Securing Passwords in Azure Functions

As shown above, to decrypt the password from the encrypted string to the SecureString, the PowerShell code reads the content of the key file and use it as the key to convert the encrypted password to the SecureString (line 26-27). After the password has been converted to the SecureString, we can then create a PSCredential object and use it to login to Azure (line 28-29).
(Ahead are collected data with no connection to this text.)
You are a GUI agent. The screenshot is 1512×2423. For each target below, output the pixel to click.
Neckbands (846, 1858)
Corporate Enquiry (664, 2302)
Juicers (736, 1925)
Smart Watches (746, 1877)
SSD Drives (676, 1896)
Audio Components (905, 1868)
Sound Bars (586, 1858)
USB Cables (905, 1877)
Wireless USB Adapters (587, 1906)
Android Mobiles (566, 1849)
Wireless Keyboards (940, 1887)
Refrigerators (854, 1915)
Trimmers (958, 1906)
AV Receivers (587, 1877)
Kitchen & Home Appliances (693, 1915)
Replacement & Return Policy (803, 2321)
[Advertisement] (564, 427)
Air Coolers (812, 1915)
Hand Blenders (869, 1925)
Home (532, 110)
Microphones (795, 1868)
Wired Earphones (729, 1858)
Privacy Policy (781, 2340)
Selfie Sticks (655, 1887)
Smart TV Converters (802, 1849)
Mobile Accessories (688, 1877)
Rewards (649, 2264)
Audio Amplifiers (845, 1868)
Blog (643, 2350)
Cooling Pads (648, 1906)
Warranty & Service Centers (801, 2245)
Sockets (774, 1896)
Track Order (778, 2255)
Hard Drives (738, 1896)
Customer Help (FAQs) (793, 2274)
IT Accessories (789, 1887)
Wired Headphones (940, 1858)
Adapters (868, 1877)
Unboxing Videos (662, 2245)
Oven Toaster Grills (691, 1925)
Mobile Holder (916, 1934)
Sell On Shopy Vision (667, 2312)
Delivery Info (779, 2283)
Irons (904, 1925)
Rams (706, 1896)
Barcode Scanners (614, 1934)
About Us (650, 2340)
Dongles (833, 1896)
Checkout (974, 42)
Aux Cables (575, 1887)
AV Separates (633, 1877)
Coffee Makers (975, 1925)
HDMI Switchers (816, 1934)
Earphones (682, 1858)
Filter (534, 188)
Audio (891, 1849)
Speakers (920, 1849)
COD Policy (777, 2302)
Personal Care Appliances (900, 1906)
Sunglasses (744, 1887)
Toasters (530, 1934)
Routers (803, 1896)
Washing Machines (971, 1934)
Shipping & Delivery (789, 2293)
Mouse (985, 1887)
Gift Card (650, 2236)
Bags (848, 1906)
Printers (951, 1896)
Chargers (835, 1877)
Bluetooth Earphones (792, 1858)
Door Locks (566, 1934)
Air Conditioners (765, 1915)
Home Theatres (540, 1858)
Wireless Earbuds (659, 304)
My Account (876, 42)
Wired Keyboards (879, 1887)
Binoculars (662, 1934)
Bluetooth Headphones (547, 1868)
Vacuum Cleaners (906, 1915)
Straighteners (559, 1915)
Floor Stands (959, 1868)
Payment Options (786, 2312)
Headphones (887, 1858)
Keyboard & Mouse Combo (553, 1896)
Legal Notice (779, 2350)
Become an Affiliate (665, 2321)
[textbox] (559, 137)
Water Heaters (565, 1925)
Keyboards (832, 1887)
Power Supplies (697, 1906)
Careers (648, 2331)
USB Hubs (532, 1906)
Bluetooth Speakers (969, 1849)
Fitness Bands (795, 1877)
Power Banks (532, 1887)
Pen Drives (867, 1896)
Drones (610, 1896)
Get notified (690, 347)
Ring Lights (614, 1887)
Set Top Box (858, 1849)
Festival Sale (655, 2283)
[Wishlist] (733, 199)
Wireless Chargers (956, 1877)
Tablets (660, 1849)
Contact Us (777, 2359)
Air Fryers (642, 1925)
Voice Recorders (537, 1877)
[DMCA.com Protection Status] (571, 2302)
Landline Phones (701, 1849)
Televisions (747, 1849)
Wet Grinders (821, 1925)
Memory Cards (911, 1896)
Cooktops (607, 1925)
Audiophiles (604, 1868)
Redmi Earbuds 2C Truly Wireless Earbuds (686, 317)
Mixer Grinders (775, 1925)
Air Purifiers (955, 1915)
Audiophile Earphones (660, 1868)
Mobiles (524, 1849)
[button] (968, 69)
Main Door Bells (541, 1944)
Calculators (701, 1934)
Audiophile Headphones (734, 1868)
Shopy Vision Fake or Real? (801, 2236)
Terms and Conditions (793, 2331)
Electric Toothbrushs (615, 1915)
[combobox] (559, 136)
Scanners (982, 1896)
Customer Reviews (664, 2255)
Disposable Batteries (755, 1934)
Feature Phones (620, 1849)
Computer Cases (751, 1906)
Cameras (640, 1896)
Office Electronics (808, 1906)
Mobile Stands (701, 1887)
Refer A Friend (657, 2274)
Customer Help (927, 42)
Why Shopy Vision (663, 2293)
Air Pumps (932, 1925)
Note:If you read my last post, I have explained how to use Kudu console to find the absolute path of a file, so in this case, the file path of the key file is specified on line 26.

Needless to say, the key file you’ve created must be stored securely. For example, I’m using KeePass to store my passwords, and I’m storing this file in KeePass. Do not leave it in an unsecured location (such as C:\temp as I demonstrated in this example).